2. Brands want data and consent

Many brands are focused on building first-party data together with consumer consent to market to them. The combination of stricter consumer privacy legislation and the demise of third-party cookies has put this into sharp focus as strategically important. The reasons are obvious: The cost of customer acquisition is so high that merchants almost always make a loss on the first sale. Only repeat sales are profitable. Selling through marketplaces or social almost always means no ownership of customer data and no right to contact these customers to get the repeat sale.

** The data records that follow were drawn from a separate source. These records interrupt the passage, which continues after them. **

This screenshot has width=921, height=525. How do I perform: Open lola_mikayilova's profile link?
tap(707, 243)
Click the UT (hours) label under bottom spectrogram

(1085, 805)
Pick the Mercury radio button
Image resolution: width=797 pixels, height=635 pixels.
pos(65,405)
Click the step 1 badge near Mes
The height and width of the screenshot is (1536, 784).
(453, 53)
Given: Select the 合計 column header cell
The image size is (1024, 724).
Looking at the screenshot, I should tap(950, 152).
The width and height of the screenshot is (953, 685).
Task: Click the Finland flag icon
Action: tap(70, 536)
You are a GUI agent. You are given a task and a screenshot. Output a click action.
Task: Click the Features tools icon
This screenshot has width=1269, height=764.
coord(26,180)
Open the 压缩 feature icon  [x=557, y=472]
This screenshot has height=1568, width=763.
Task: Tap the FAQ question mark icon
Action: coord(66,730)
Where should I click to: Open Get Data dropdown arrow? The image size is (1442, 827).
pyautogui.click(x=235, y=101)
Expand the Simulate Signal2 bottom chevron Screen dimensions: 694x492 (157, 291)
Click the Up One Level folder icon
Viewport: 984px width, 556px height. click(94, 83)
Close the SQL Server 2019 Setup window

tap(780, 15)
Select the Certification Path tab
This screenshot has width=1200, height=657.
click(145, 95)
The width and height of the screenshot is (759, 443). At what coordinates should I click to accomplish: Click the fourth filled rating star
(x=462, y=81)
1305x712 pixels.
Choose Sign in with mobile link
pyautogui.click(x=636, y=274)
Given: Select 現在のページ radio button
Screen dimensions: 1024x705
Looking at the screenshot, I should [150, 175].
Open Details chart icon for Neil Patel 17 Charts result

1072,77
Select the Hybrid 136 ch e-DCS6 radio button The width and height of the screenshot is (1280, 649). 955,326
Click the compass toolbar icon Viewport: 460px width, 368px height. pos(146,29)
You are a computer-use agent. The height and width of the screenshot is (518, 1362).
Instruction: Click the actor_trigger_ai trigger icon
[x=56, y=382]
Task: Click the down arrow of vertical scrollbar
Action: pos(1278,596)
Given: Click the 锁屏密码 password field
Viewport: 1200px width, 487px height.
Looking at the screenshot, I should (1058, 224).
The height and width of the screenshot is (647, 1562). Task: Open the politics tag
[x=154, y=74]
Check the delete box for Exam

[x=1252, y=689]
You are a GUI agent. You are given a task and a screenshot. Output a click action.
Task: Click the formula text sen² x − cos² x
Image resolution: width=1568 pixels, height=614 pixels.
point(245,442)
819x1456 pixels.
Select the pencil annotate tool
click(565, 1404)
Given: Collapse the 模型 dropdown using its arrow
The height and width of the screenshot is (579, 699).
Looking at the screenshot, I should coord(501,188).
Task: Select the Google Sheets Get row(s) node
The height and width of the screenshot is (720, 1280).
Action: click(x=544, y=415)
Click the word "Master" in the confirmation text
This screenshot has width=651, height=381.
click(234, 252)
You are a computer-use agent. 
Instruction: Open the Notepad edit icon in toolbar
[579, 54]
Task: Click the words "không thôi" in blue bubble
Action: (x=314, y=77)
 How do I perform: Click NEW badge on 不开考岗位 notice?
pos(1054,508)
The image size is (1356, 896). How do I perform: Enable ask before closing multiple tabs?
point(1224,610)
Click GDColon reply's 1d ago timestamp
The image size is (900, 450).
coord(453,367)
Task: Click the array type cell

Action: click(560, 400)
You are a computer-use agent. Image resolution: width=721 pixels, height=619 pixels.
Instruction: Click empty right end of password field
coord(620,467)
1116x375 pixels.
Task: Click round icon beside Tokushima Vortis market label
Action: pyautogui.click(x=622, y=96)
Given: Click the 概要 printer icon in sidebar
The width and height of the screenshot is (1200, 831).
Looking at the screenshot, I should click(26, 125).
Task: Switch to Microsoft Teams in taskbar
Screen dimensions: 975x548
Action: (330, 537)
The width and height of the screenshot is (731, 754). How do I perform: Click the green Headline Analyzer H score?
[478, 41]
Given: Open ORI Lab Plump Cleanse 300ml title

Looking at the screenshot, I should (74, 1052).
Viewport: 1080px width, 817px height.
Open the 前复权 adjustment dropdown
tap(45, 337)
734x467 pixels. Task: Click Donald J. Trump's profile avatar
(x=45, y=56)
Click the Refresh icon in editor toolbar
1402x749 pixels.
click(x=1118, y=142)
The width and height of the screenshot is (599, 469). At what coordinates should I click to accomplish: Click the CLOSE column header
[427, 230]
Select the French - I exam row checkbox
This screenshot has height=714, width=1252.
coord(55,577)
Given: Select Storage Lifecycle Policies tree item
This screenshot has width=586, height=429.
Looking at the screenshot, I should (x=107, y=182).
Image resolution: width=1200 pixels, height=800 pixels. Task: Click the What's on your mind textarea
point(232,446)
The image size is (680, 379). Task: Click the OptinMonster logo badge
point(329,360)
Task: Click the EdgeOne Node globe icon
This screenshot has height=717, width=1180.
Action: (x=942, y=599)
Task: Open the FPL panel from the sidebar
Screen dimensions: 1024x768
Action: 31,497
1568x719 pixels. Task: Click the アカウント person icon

3. Consumers prefer shopping on the brand site

Overwhelming evidence shows that while many consumers like social networks for discovering new products, almost three-quarters prefer to check out on the brand site. But it is clear that customers are spending evermore time on social (2.5 hours per day on average), and marketers are planning on reaching these consumers by committing 25% of their digital ad spend to social platforms this year.

The bigger opportunity in social commerce

The opportunity, therefore, is not to build and maintain a duplicate e-commerce store on social but rather to leverage social’s strengths as a place where customers can discover new products and then check out on the brand site.

Perhaps what the social networks have still misunderstood is how people shop. Only a small percentage of purchases are made on impulse, where a consumer discovers a product for the first time and instantly buys it. More often, shoppers make a sequence of visits over time before making a purchase, considering, deciding and then purchasing.

During this journey, the customer may seek reassurance about the authenticity of the product, its fit, what others think about it, and check their finances. Finding a post that the customer saw some days ago on social is notoriously difficult, making the consideration phase and eventual decision to purchase highly problematic on social.

Given the current state of social checkout, it’s likely that it isn’t going to be a big success the third time around. The greater opportunity is to leverage social for new customer acquisition and to direct traffic to the brand site.